[Items from a data source]
————

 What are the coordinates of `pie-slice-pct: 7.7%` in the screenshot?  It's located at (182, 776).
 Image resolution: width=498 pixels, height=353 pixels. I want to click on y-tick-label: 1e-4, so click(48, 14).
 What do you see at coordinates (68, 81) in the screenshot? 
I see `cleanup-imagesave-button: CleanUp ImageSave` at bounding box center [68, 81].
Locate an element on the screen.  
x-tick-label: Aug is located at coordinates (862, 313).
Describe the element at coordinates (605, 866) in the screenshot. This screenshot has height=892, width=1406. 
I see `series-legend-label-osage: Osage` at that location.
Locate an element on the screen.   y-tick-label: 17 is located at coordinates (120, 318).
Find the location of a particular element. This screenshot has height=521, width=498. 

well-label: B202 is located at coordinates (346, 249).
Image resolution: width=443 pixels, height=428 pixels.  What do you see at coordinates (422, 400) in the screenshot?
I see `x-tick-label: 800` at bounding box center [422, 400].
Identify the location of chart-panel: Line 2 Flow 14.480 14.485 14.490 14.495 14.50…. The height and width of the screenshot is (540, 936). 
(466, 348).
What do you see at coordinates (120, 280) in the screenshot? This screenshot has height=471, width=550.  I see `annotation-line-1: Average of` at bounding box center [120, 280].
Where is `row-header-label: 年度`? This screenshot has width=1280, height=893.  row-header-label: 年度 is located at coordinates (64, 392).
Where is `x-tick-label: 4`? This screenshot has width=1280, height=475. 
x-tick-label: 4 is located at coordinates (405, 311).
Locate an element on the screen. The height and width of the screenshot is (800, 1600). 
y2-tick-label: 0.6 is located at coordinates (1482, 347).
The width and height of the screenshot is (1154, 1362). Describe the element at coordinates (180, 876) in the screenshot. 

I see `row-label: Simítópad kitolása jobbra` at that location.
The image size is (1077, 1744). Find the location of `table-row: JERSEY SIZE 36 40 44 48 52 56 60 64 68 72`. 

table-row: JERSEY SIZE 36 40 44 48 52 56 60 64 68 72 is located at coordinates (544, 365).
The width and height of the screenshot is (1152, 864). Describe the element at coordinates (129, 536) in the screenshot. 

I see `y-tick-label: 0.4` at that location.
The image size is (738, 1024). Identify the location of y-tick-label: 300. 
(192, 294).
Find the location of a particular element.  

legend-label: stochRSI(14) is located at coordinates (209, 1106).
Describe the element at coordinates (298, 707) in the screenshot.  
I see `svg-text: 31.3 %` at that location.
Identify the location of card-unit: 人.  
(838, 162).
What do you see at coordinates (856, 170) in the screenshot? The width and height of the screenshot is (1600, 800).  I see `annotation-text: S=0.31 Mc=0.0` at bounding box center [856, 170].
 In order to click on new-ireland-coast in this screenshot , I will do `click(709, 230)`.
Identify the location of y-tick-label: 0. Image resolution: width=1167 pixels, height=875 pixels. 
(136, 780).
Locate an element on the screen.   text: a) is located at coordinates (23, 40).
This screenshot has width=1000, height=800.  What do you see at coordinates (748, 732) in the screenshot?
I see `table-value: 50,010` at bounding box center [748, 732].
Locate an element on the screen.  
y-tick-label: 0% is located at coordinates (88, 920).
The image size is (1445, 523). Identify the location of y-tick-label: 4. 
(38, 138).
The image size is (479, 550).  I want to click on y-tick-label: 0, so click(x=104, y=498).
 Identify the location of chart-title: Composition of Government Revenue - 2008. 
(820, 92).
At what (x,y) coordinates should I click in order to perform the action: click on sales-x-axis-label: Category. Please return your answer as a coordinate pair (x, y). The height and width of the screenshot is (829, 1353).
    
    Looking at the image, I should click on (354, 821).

————

■ **Work instruction**
Can you rewrite every line of the entries above as a JSON list of strings, one string per line, with blank lines left out?

■ **Response box**
[
  " What are the coordinates of `pie-slice-pct: 7.7%` in the screenshot?  It's located at (182, 776).",
  " Image resolution: width=498 pixels, height=353 pixels. I want to click on y-tick-label: 1e-4, so click(48, 14).",
  " What do you see at coordinates (68, 81) in the screenshot? ",
  "I see `cleanup-imagesave-button: CleanUp ImageSave` at bounding box center [68, 81].",
  "Locate an element on the screen.  ",
  "x-tick-label: Aug is located at coordinates (862, 313).",
  "Describe the element at coordinates (605, 866) in the screenshot. This screenshot has height=892, width=1406. ",
  "I see `series-legend-label-osage: Osage` at that location.",
  "Locate an element on the screen.   y-tick-label: 17 is located at coordinates (120, 318).",
  "Find the location of a particular element. This screenshot has height=521, width=498. ",
  "well-label: B202 is located at coordinates (346, 249).",
  "Image resolution: width=443 pixels, height=428 pixels.  What do you see at coordinates (422, 400) in the screenshot?",
  "I see `x-tick-label: 800` at bounding box center [422, 400].",
  "Identify the location of chart-panel: Line 2 Flow 14.480 14.485 14.490 14.495 14.50…. The height and width of the screenshot is (540, 936). ",
  "(466, 348).",
  "What do you see at coordinates (120, 280) in the screenshot? This screenshot has height=471, width=550.  I see `annotation-line-1: Average of` at bounding box center [120, 280].",
  "Where is `row-header-label: 年度`? This screenshot has width=1280, height=893.  row-header-label: 年度 is located at coordinates (64, 392).",
  "Where is `x-tick-label: 4`? This screenshot has width=1280, height=475. ",
  "x-tick-label: 4 is located at coordinates (405, 311).",
  "Locate an element on the screen. The height and width of the screenshot is (800, 1600). ",
  "y2-tick-label: 0.6 is located at coordinates (1482, 347).",
  "The width and height of the screenshot is (1154, 1362). Describe the element at coordinates (180, 876) in the screenshot. ",
  "I see `row-label: Simítópad kitolása jobbra` at that location.",
  "The image size is (1077, 1744). Find the location of `table-row: JERSEY SIZE 36 40 44 48 52 56 60 64 68 72`. ",
  "table-row: JERSEY SIZE 36 40 44 48 52 56 60 64 68 72 is located at coordinates (544, 365).",
  "The width and height of the screenshot is (1152, 864). Describe the element at coordinates (129, 536) in the screenshot. ",
  "I see `y-tick-label: 0.4` at that location.",
  "The image size is (738, 1024). Identify the location of y-tick-label: 300. ",
  "(192, 294).",
  "Find the location of a particular element.  ",
  "legend-label: stochRSI(14) is located at coordinates (209, 1106).",
  "Describe the element at coordinates (298, 707) in the screenshot.  ",
  "I see `svg-text: 31.3 %` at that location.",
  "Identify the location of card-unit: 人.  ",
  "(838, 162).",
  "What do you see at coordinates (856, 170) in the screenshot? The width and height of the screenshot is (1600, 800).  I see `annotation-text: S=0.31 Mc=0.0` at bounding box center [856, 170].",
  " In order to click on new-ireland-coast in this screenshot , I will do `click(709, 230)`.",
  "Identify the location of y-tick-label: 0. Image resolution: width=1167 pixels, height=875 pixels. ",
  "(136, 780).",
  "Locate an element on the screen.   text: a) is located at coordinates (23, 40).",
  "This screenshot has width=1000, height=800.  What do you see at coordinates (748, 732) in the screenshot?",
  "I see `table-value: 50,010` at bounding box center [748, 732].",
  "Locate an element on the screen.  ",
  "y-tick-label: 0% is located at coordinates (88, 920).",
  "The image size is (1445, 523). Identify the location of y-tick-label: 4. ",
  "(38, 138).",
  "The image size is (479, 550).  I want to click on y-tick-label: 0, so click(x=104, y=498).",
  " Identify the location of chart-title: Composition of Government Revenue - 2008. ",
  "(820, 92).",
  "At what (x,y) coordinates should I click in order to perform the action: click on sales-x-axis-label: Category. Please return your answer as a coordinate pair (x, y). The height and width of the screenshot is (829, 1353).",
  "    Looking at the image, I should click on (354, 821)."
]